Lotta allo smog: “A Forlì giunta comunale nel caos… torna la befana e salta la domenica ecologica?!”

“Apprendiamo da una nota del Forum No Inceneritori Forlì che i vigili urbani non erano al corrente delle limitazioni che dovevano essere imposte al traffico, il 10 gennaio, in applicazione dell’ordinanza collegata alla prima domenica ecologica del 2016. Iniziativa che s’è svolta regolarmente in tutti i Comuni capoluogo che hanno sottoscritto il Piano Aria della Regione Emilia-Romagna, tutti fuorché Forlì! Una ‘gaffe’ dell’amministrazione che attraverso il sito facebook dell’URP informa i cittadini mentre la giunta comunale all’atto pratico non dispone il divieto di circolazione agli autoveicoli più inquinanti!”. A lanciare l’accusa i consiglieri comunali del MoVimento 5 stelle di Forlì, Daniele Vergini, e Simone Benini, che denunciano: “Un nuovo pasticcio simile a quello degli sms sul superamento di PM10 nell’aria inviati per errore negli ultimi giorni dell’anno. Segno che quest’amministrazione comunale è molto ‘distratta’ per quanto riguarda la lotta all’inquinamento”.

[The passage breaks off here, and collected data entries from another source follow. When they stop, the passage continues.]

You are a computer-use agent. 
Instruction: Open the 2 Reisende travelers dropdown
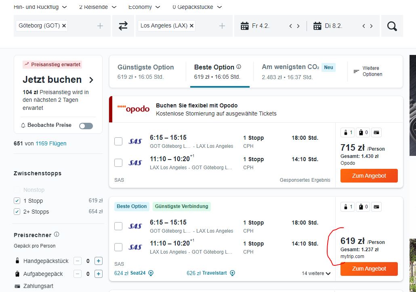[98, 7]
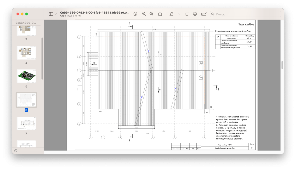
Task: Click the Share icon in toolbar
Action: [160, 14]
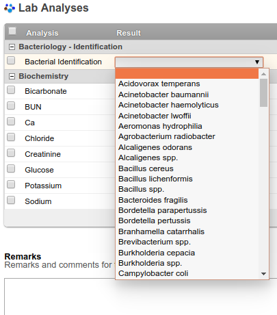
Task: Toggle the select-all checkbox in header
Action: pos(12,31)
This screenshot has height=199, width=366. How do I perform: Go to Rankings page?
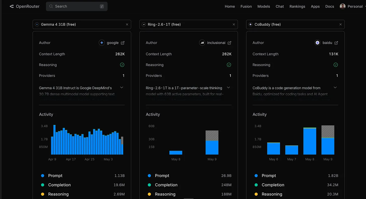(x=297, y=6)
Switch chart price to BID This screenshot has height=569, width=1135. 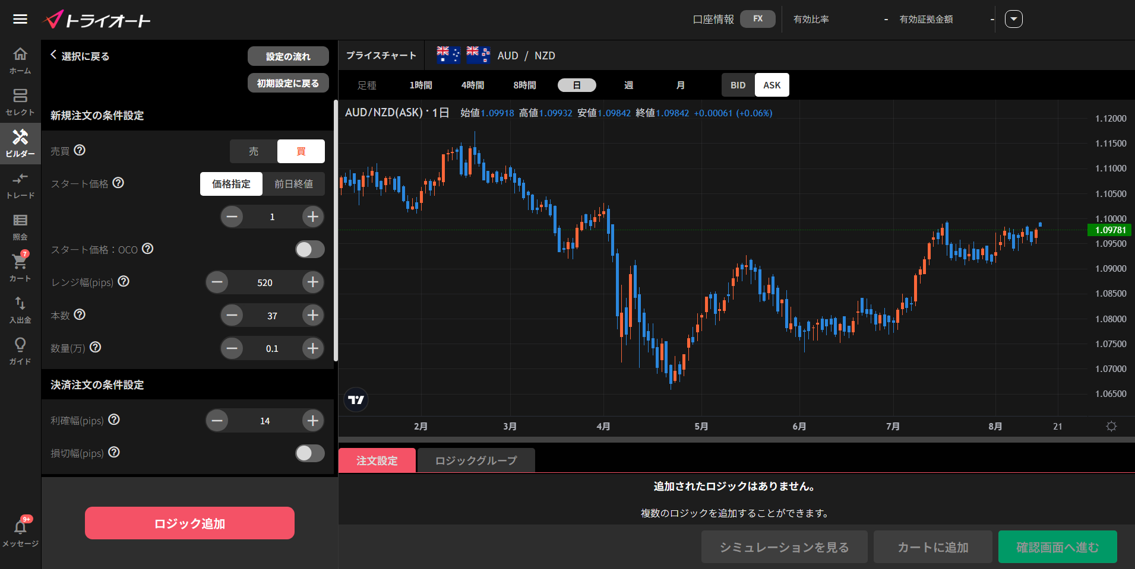coord(738,85)
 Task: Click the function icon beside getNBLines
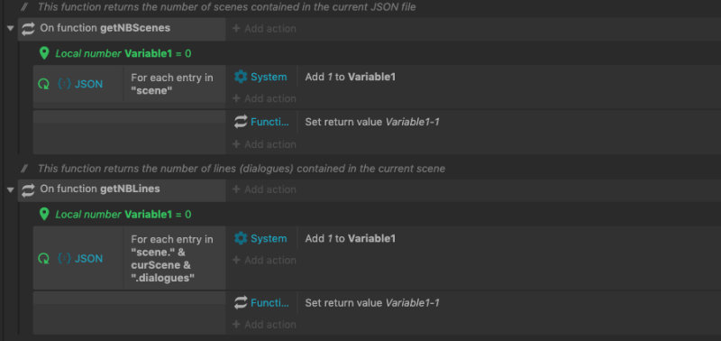[x=28, y=189]
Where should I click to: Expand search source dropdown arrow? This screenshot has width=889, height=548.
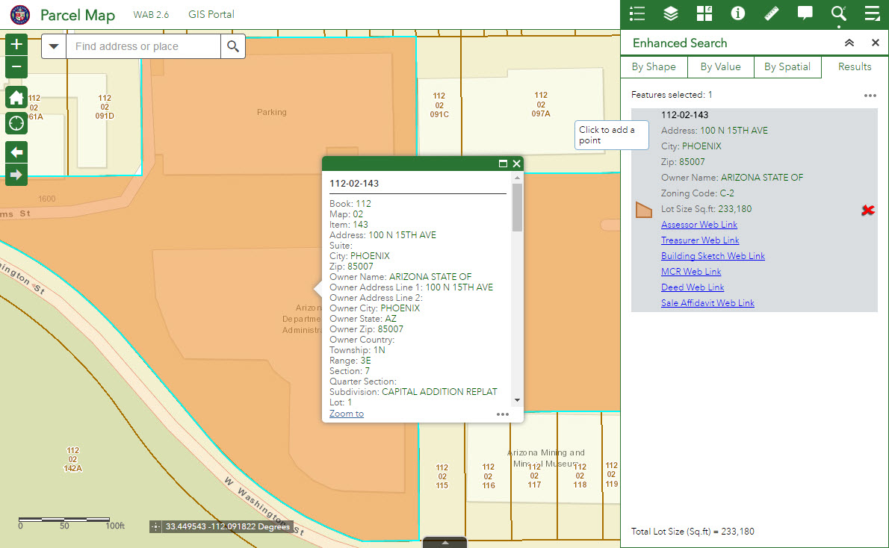tap(54, 46)
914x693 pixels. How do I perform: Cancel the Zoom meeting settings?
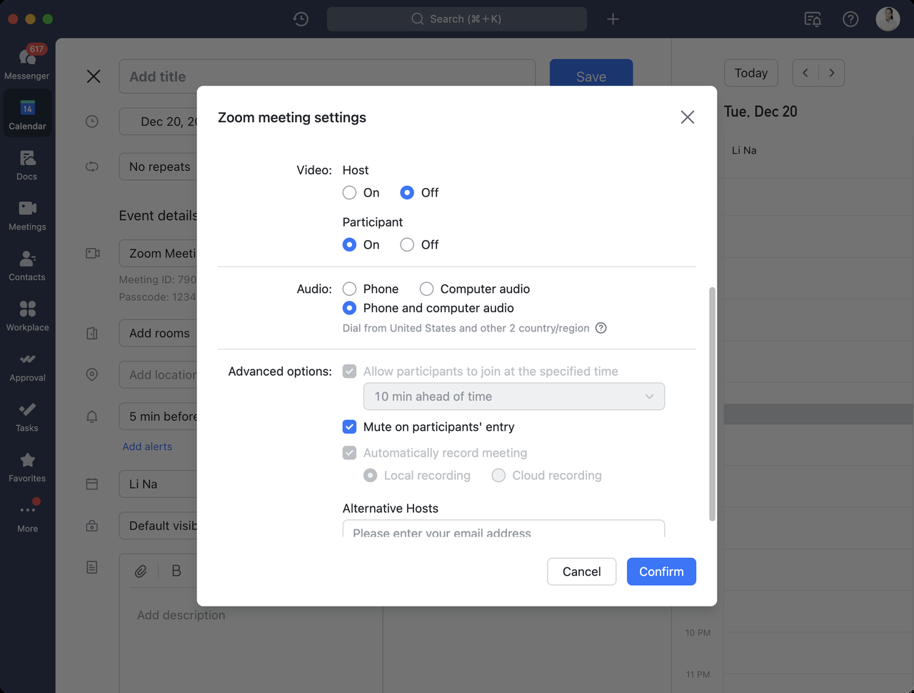pos(581,572)
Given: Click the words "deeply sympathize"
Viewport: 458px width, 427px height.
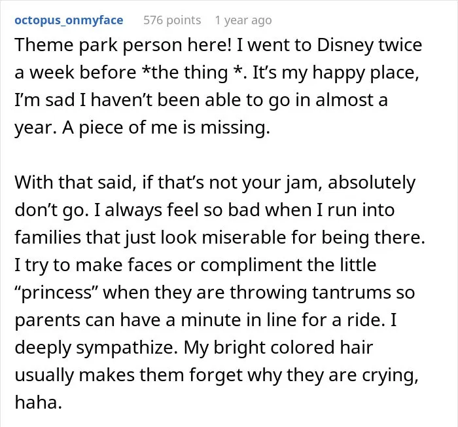Looking at the screenshot, I should (x=96, y=348).
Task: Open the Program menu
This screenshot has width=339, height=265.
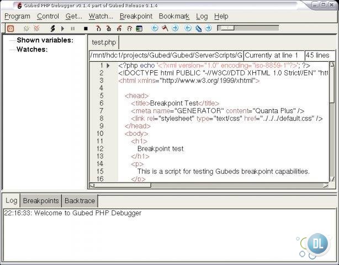Action: coord(17,16)
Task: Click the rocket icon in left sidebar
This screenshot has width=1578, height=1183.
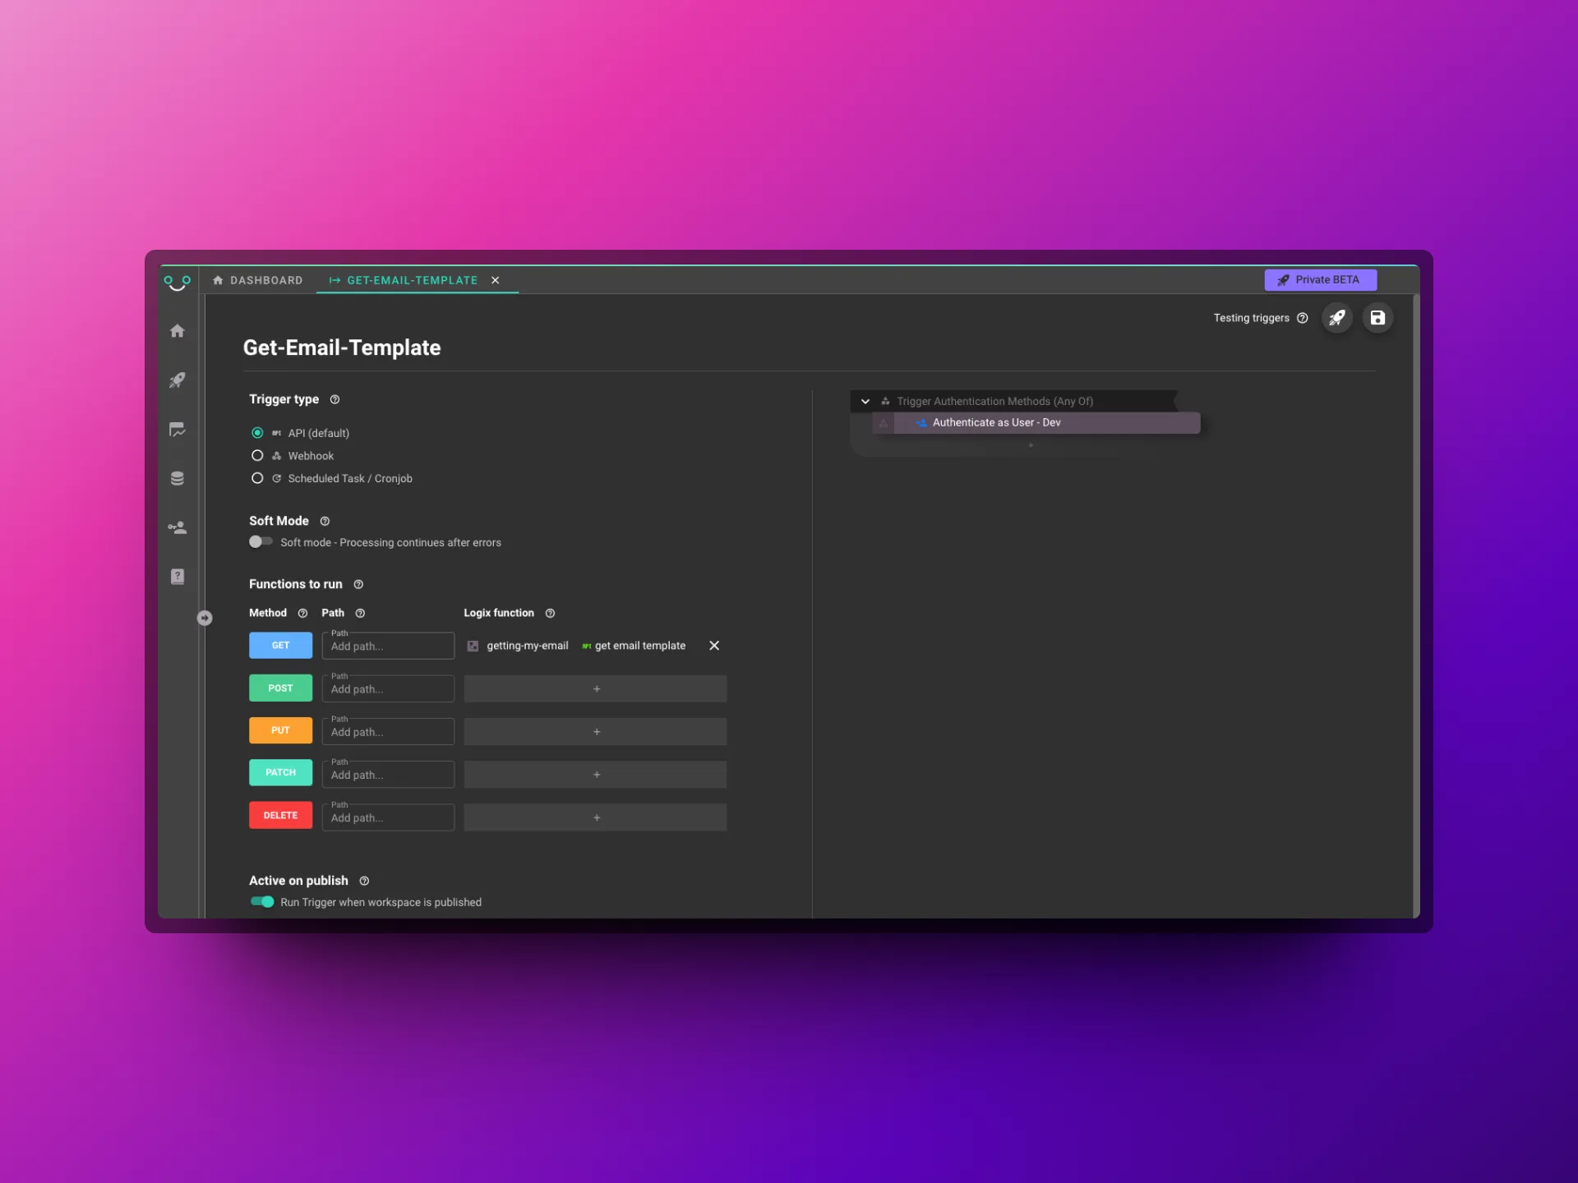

Sempre nella giornata del 10 gennaio si teneva in centro a Forlì l’evento, fra l’altro non riuscito perfettamente, de: “la befana viene con…” – un’iniziativa collegata ad una raccolta di fondi a beneficio di 700 bambini siriani rifugiati nei campi profughi libanesi – una coincidenza che ha spinto il MoVimento 5 stelle di Forlì a chiedere: “E’ possibile che il Comune abbia omesso di applicare la domenica ecologica per consentire il massimo accesso dei cittadini in piazza e favorire questo evento?”: questo è l’interrogativo di Daniele Vergini e Simone Benini, che poi rilanciano: “A nostro parere è assurdo e preoccupante che tutto questo accada a 48 ore dalla presentazione in città dell’accordo per la gestione dei rifiuti urbani nell’inceneritore di Forlì. Di questo passo che fine farà la difesa della salute dei cittadini ed il rispetto delle regole?”. I pentastellati, inoltre, colgono l’occasione per chiedere all’amministrazione: “quale sia stato il criterio che ha permesso al Comune di affidare l’organizzazione dell’evento della Befana, a fronte di un pagamento di ben 6700 euro, direttamente alla Polisportiva Cava Ginnastica in deroga al codice dei contratti pubblici che imporrebbe la richiesta di almeno 3 preventivi ad altrettante realtà diverse.”, una questione, si ripromettono i “pentastellati”, che sarà posta all’ordine del giorno in consiglio comunale.